Thus, individuals could seek redress by proving the illegality of subsequent acts that gave effect to agreements within the Euro Group.
With respect to the Commission, the Court pointed out that
(96) as is apparent from Article 17(1) TEU, the Commission ‘shall promote the general interest of the Union’ and ‘shall oversee the application of Union law’ [here it cited Pringle, para 163, and Ledra Advertising v Commission and ECB, para 57]. 12 It therefore retains, in the context of its participation in the activities of the Euro Group, its role of guardian of the Treaties. It follows that any failure on its part to check that the political agreements concluded within the Euro Group are in conformity with EU law is liable to result in non-contractual liability of the European Union being invoked under the second paragraph of Article 340 TFEU.
However, the Court did not explain how the Commission could be liable for failing to prevent the Euro Group from concluding an agreement contrary to EU law, given that the Euro Group was held not to be an EU institution. If, as a consequence, it fell outside the jurisdiction of the Court of Justice, how could the Commission initiate action, for example, on the basis of Articles 258 or 263 TFEU? Interestingly, in paragraph 93 of the judgment, the Court referred to the fact that the Euro Group did not have ‘the power to punish’ non-compliance. By the same token, it is not obvious how the Commission could wield any power over the Euro Group. We will return to the implications of this part of the judgment in the next section. One of the referees commented at this point that theoretically the Commission could, instead, launch infringement proceedings against one or several Member States if they acted contrary to primary or secondary legislation. Although indeed this remains a theoretical possibility, the question in practice is how to prove that the outcome of a Euro Group agreement is attributed to Member States when, as we will see below, the Member State that carries out the bail-in is considered to exercise discretion.
Then the Court examined the plea of the Council that the General Court was wrong in holding that, as a result of Article 2(6)(b) of Council Decision 2013/236, the Cypriot authorities had no margin of discretion when they bailed in the shareholders and creditors of the two Cypriot banks. It is this bail-in that caused harm to the applicants. Council Decision 2013/236 gave effect to the political agreement in the Euro Group. 13
The Court of Justice first explained in paragraph 106 that damage caused by national authorities fell outside the scope of Articles 268 [granting jurisdiction to the Court of Justice to award compensation for damages] and 340(2) TFEU. For this reason, ‘(107) in order to determine whether the EU judicature has jurisdiction, it must be established whether the unlawful conduct alleged in support of the claim for compensation is truly the responsibility of an EU institution and cannot be regarded as attributable to a national authority.’
The Court recalled at the outset that
(109) Article 2(6)(b) of Decision 2013/236 states that the macroeconomic adjustment programme for the Republic of Cyprus is to provide for ‘establishing an independent valuation of the assets of [Bank of Cyprus] and [Laïki Bank] and quickly integrating the operations of [Laïki] into [Bank of Cyprus]. The valuation shall be completed quickly so as to enable the completion of the deposit-equity swap at [Bank of Cyprus]’.
Then it found that the General Court correctly concluded that ‘(110) the Council, “by means of Article 2(6)(b) of Decision 2013/236, required the Republic of Cyprus to maintain or continue to implement…the conversion of uninsured deposits in BoC into shares”.’
(114) Second, the General Court verified…whether the Republic of Cyprus had a margin of discretion to escape the requirement to maintain or continue to implement the conversion of the uninsured deposits in BoC into shares.
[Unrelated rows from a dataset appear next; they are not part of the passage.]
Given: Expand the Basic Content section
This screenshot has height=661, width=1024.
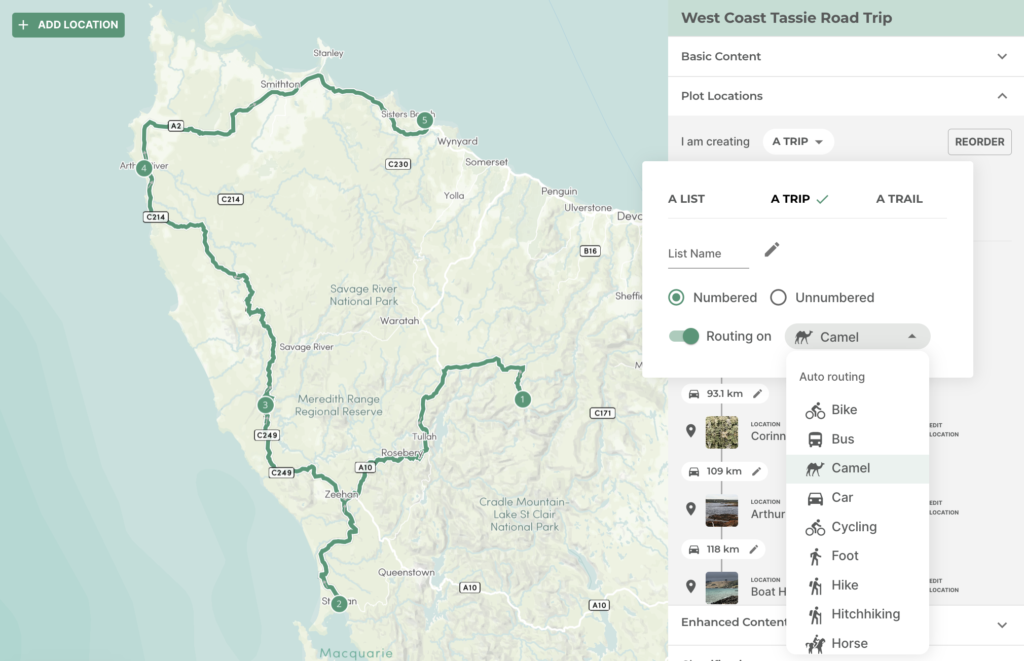Looking at the screenshot, I should point(1001,57).
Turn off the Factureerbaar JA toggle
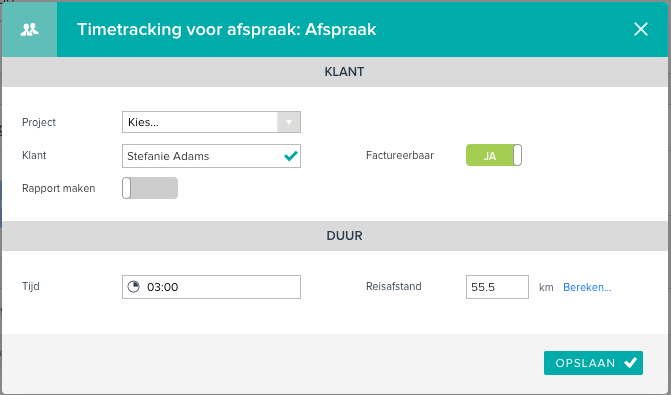This screenshot has width=671, height=395. [494, 155]
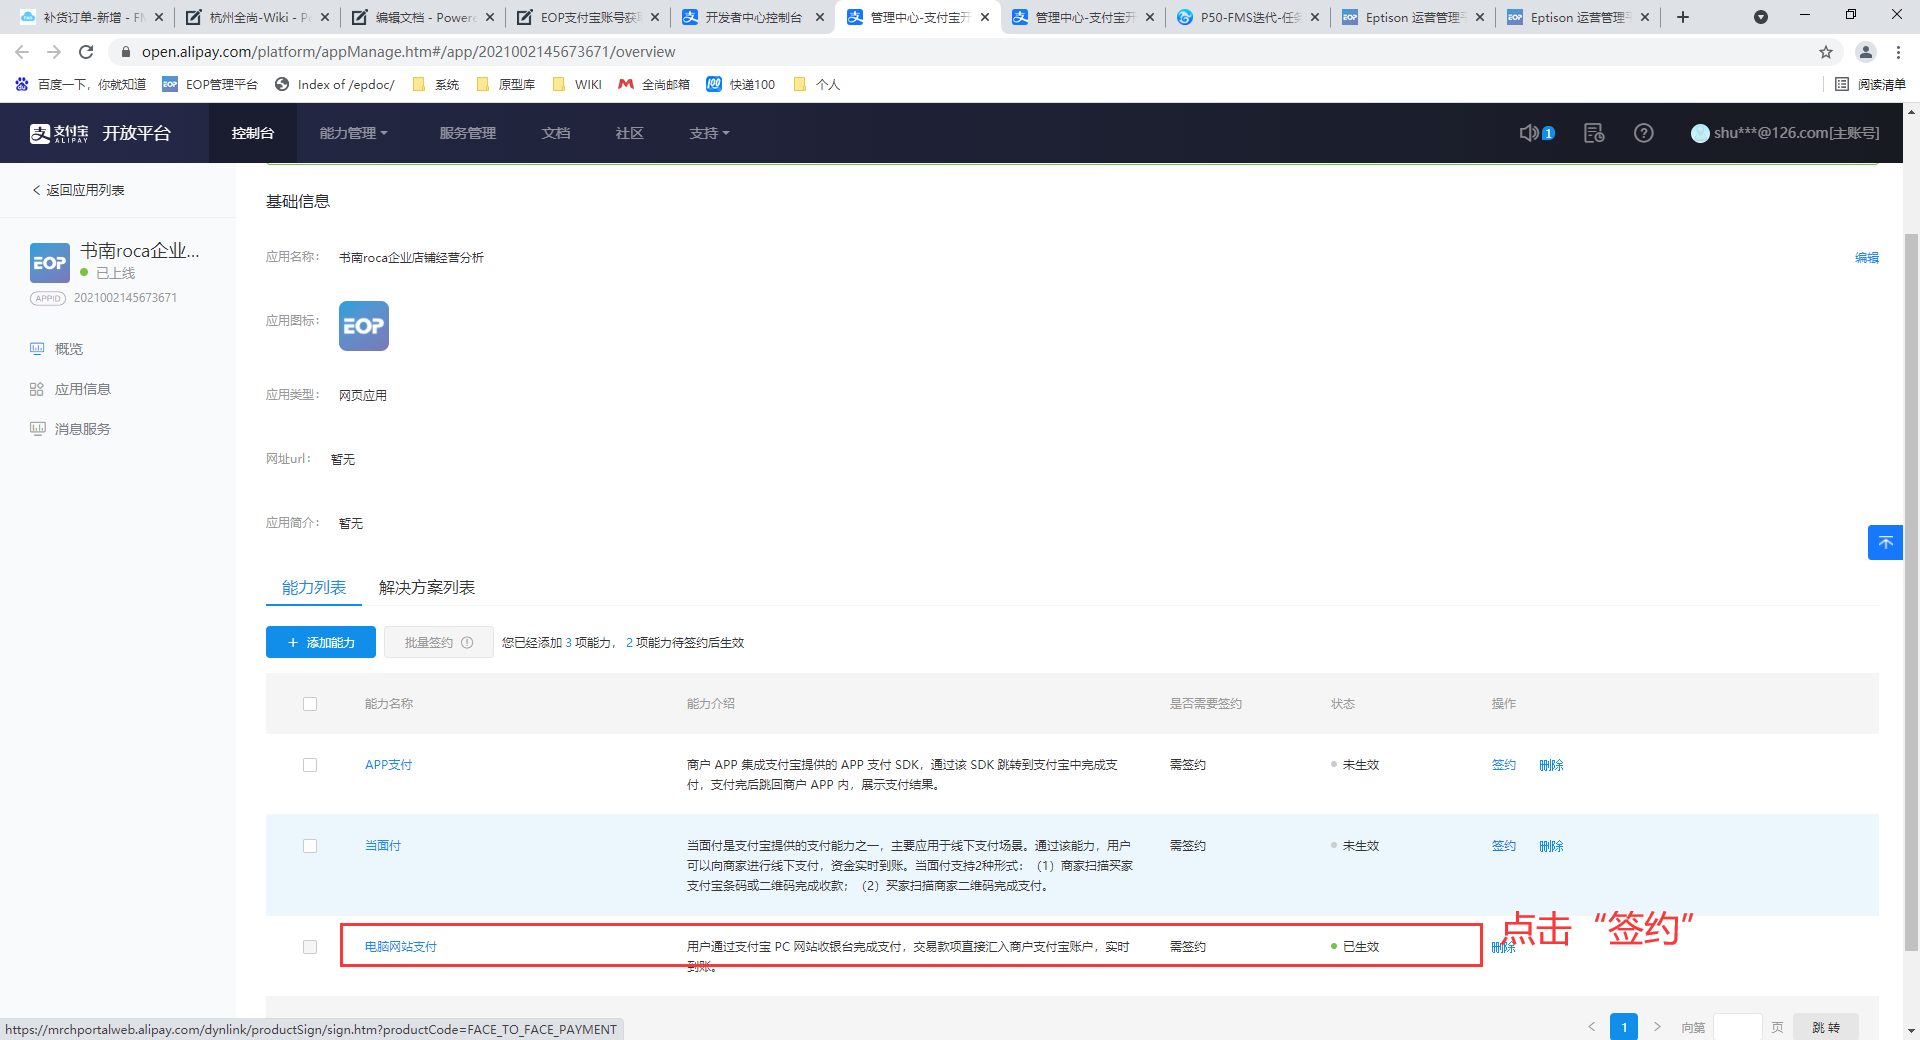Bookmark page with the star icon
Image resolution: width=1920 pixels, height=1040 pixels.
(x=1826, y=52)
The General Court explained first of all…that Decision 2013/236 was mandatory for the Republic of Cyprus in its entirety, including Article 2(6)(b) thereof, as its provisions are entirely worded in mandatory terms. Next,…it stated that that decision was intended to produce legally binding effects. Finally,…the General Court observed that the Council had stated…that Decision 2013/236 reflected a common practice that had developed since the beginning of the euro area crisis, under which conditionality attached to financial assistance granted to an MSCE is coupled with Council decisions based on Article 136 TFEU, thereby ensuring consistency between the intergovernmental and EU spheres of action. It concluded therefrom…that the Republic of Cyprus had no margin of discretion to revoke the conversion of the uninsured deposits in BoC into shares.
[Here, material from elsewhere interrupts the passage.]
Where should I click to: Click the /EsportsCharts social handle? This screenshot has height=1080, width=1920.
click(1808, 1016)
However, the Court of Justice declared the reasoning of the General Court to be ‘(115) vitiated by an error of law’ and in a short paragraph it explained that
(116) Article 2(6)(b) of Decision 2013/236 merely requires, in general terms, that the Cypriot authorities maintain or continue to implement the conversion, without defining in any way the specific rules for that operation.… The General Court was wrong in concluding…that the Cypriot authorities had no margin of discretion for the purpose of laying down such rules, in particular for the purpose of determining the number and value of the shares to be allocated to BoC's depositors in exchange for their uninsured deposits with that bank.
On the basis of the above review, it is fair to summarize the conclusions of Court of Justice in this part of its judgment in the following three statements:
The Euro Group is not an institution or body established by the Treaties and therefore not subject to Article 340 for non-contractual liability. It remains outside EU law, just like the Court ruled in Pringle concerning the European Stability Mechanism. Individuals harmed by an agreements concluded within the Euro Group may bring a claim against the Council when it gives effect to such an agreement with a decision of its own or against the Commission for failing to prevent the conclusion of the agreement in the Euro Group. The Council can be liable only when its decision deprives a Member State from any discretion.
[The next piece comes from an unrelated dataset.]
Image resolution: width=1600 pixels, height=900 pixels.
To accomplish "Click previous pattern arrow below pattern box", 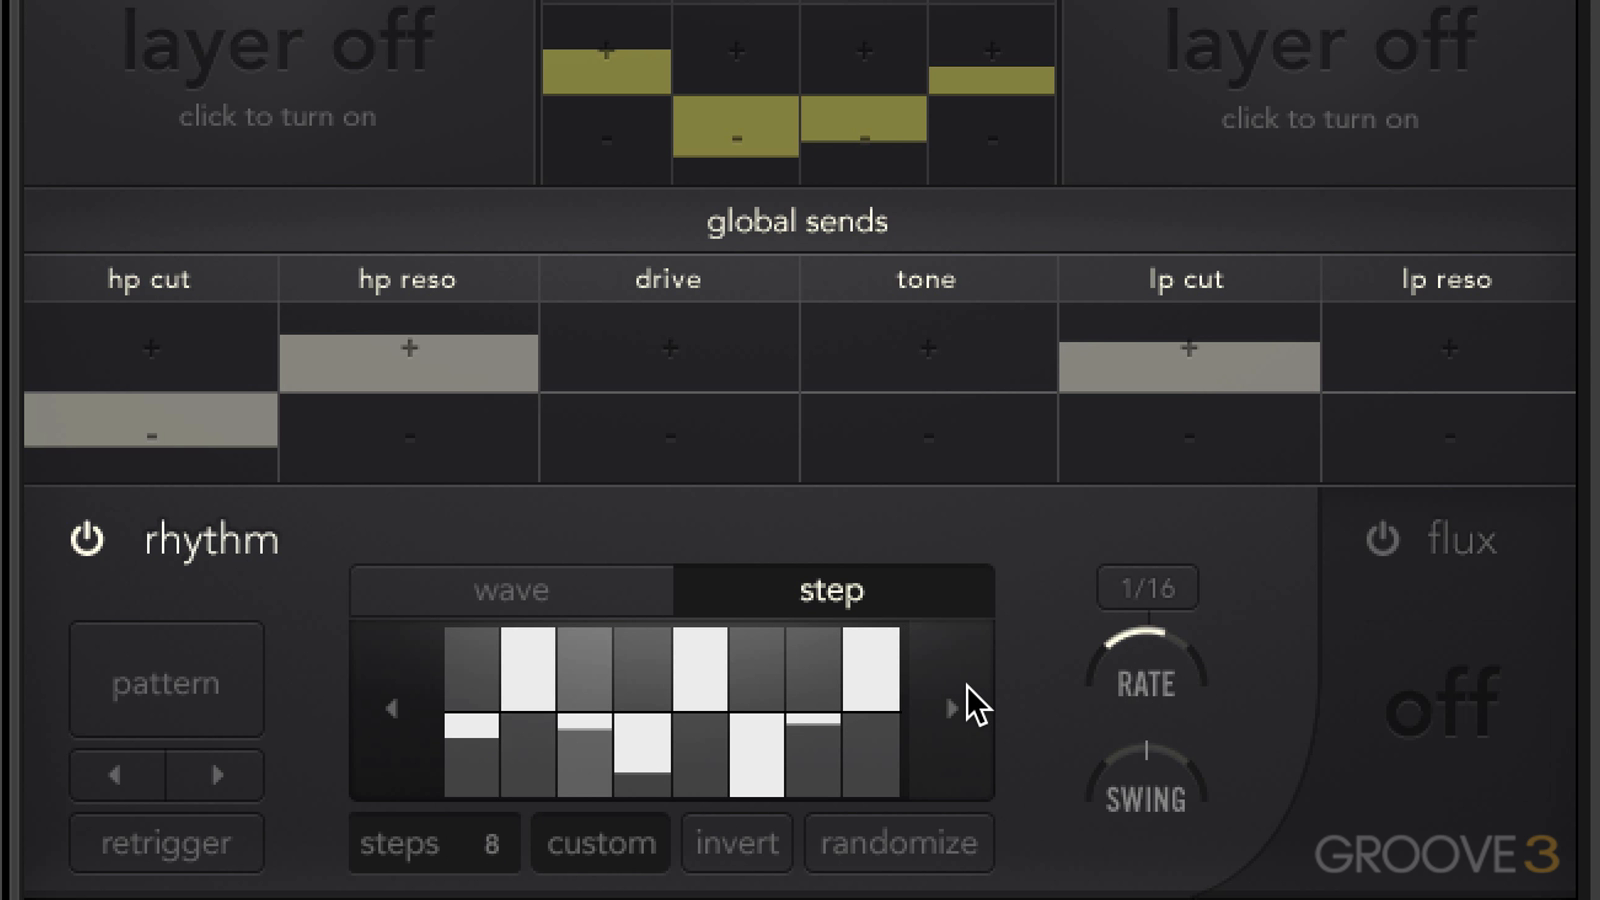I will click(116, 775).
In the rest of the judgment, the Court of Justice confirmed the ruling in Ledra Advertising that the right to property was not absolute and that it could be limited by measures to protect financial stability. The principle of protection of legitimate expectations was not infringed by EU institutions which had not given any specific and unconditional assurances to the applicants, nor was it violated by changes in the EU's response to the unfolding financial crisis. The fact that bonds held by the ECB were not bailed in did not compromise the principle of equal treatment because the applicants, as investors and depositors, were not in a comparable situations as the ECB which acted in the public interest.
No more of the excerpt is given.